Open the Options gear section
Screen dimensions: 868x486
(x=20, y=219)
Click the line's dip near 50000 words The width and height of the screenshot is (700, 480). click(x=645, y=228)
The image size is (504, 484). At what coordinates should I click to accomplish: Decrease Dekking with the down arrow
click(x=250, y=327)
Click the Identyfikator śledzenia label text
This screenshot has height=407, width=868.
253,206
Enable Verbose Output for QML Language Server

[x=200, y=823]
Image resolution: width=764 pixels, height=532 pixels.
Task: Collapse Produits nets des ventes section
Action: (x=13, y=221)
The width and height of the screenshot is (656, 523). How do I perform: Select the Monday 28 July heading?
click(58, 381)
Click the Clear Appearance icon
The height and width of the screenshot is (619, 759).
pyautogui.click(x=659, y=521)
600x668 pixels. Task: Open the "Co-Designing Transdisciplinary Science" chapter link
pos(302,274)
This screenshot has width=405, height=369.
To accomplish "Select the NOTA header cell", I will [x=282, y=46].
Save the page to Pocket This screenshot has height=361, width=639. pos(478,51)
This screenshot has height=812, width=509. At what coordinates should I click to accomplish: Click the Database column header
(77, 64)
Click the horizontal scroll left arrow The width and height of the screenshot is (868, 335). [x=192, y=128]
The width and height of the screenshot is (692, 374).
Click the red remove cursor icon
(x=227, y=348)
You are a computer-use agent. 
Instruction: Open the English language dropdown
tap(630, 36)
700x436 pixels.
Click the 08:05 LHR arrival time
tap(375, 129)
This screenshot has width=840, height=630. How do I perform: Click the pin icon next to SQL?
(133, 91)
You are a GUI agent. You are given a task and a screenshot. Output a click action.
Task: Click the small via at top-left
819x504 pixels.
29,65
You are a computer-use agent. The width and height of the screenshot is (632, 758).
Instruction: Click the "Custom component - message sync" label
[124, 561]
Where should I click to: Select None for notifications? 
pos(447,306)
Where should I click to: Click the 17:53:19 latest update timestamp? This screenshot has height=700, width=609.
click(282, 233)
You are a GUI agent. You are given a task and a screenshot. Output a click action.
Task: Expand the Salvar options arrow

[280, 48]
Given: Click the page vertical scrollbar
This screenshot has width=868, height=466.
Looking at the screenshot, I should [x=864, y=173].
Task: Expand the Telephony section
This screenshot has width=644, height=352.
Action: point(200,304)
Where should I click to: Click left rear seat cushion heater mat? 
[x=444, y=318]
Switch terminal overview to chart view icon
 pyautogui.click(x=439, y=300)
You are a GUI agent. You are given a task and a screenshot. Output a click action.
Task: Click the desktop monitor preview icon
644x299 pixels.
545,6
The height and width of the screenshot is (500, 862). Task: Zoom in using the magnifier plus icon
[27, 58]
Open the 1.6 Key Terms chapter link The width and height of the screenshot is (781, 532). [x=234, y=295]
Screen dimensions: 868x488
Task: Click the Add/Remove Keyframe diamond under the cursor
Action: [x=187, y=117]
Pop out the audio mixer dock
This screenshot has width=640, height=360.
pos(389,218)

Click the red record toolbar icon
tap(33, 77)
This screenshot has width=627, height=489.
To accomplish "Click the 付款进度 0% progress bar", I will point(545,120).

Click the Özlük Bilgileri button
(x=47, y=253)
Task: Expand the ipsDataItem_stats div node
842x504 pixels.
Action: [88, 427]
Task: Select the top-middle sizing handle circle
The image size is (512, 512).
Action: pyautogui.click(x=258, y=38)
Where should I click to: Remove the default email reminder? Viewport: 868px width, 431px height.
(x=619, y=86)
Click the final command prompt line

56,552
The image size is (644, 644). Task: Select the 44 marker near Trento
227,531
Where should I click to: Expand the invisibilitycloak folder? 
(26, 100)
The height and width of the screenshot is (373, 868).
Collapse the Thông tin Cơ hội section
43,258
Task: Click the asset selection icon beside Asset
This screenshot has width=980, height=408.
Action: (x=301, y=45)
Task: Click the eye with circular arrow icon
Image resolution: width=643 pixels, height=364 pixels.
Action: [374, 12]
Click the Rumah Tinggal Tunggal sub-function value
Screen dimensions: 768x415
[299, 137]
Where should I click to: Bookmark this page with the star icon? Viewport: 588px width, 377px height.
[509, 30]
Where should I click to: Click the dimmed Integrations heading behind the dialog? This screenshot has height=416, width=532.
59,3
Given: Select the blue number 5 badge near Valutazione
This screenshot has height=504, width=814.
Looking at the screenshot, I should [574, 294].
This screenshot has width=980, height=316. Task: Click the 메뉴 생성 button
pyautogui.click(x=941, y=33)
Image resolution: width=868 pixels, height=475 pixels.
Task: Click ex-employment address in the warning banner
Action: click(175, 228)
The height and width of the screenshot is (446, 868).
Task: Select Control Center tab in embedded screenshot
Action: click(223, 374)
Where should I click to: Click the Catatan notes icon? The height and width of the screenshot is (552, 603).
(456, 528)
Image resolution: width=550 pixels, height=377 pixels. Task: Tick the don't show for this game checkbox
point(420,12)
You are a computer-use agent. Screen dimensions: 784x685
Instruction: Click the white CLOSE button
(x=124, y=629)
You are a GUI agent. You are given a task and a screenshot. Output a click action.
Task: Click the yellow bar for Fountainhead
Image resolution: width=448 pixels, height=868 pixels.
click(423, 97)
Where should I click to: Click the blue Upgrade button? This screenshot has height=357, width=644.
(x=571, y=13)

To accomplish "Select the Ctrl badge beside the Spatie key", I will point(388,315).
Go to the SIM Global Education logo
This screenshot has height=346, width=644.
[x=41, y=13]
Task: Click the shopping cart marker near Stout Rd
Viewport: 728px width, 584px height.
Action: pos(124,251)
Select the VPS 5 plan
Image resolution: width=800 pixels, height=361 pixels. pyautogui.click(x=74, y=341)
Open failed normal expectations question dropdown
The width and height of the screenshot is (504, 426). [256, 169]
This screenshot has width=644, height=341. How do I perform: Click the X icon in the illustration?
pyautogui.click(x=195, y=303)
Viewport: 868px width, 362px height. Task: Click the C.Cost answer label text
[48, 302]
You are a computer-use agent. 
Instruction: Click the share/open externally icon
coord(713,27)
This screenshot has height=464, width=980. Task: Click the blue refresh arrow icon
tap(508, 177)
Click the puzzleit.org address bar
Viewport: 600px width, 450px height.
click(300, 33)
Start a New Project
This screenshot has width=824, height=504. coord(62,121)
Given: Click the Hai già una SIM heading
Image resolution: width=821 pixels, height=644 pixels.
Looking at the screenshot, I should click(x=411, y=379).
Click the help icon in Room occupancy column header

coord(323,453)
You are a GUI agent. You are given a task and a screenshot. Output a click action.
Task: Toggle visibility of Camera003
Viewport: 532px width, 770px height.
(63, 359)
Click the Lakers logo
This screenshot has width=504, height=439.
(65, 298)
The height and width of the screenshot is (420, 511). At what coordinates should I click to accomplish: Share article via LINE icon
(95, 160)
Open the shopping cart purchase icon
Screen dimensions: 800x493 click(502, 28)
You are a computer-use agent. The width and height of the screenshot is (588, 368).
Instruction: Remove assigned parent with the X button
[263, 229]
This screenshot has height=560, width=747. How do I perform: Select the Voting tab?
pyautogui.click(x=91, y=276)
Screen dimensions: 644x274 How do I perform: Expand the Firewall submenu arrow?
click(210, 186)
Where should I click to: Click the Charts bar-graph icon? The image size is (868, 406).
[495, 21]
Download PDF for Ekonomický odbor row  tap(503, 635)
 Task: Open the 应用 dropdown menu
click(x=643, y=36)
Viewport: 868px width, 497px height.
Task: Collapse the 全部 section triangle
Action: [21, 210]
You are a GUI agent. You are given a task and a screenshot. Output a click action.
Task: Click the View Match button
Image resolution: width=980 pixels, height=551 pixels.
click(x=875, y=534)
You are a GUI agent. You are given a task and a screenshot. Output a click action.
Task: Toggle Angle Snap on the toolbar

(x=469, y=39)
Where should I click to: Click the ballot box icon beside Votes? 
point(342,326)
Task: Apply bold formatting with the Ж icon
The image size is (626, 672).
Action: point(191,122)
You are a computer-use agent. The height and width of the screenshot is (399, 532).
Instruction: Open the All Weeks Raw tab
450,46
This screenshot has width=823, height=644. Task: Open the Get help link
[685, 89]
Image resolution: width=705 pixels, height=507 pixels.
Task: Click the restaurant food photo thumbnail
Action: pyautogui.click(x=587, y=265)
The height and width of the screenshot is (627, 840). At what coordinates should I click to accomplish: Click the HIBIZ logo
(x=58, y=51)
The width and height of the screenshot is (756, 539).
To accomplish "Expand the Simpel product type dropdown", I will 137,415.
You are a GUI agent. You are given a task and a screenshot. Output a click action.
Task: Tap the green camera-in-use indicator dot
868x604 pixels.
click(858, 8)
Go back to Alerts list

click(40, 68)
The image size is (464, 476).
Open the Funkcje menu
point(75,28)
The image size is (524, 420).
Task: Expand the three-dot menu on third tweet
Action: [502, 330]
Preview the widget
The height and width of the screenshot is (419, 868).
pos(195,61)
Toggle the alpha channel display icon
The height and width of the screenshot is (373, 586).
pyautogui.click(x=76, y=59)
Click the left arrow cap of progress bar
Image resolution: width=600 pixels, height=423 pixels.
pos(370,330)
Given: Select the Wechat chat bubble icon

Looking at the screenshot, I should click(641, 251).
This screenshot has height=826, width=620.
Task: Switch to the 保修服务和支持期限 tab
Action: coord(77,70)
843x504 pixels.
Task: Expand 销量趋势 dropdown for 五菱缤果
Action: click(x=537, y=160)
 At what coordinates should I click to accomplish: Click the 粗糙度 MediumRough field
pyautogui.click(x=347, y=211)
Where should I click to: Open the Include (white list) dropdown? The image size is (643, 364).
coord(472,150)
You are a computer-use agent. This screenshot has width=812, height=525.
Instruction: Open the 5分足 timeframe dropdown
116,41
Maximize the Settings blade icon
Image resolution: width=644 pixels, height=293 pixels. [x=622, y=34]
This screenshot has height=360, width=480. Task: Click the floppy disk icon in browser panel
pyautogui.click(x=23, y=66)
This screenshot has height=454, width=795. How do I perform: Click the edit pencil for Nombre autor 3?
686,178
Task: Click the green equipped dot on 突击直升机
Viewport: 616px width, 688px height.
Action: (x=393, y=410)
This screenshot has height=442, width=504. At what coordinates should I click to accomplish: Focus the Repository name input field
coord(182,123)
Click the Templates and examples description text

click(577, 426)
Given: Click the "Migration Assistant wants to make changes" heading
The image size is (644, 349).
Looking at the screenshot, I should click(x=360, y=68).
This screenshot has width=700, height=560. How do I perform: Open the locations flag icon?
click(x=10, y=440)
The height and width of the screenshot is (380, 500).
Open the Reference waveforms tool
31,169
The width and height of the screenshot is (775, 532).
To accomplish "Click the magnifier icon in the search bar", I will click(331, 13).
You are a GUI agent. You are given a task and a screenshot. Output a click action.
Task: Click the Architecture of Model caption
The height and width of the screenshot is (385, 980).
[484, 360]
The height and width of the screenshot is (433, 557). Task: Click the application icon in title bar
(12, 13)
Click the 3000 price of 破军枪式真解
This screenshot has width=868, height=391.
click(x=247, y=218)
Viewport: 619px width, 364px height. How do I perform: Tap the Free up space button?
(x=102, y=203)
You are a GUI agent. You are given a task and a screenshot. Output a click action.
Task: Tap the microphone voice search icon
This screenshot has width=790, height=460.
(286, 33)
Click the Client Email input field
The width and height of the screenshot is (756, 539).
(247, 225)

- **THE TASK**
Whenever a line of the data holds the string "green", pick that line out.

- **ANSWER TO THIS TASK**
Task: Tap the green camera-in-use indicator dot
Task: Click the green equipped dot on 突击直升机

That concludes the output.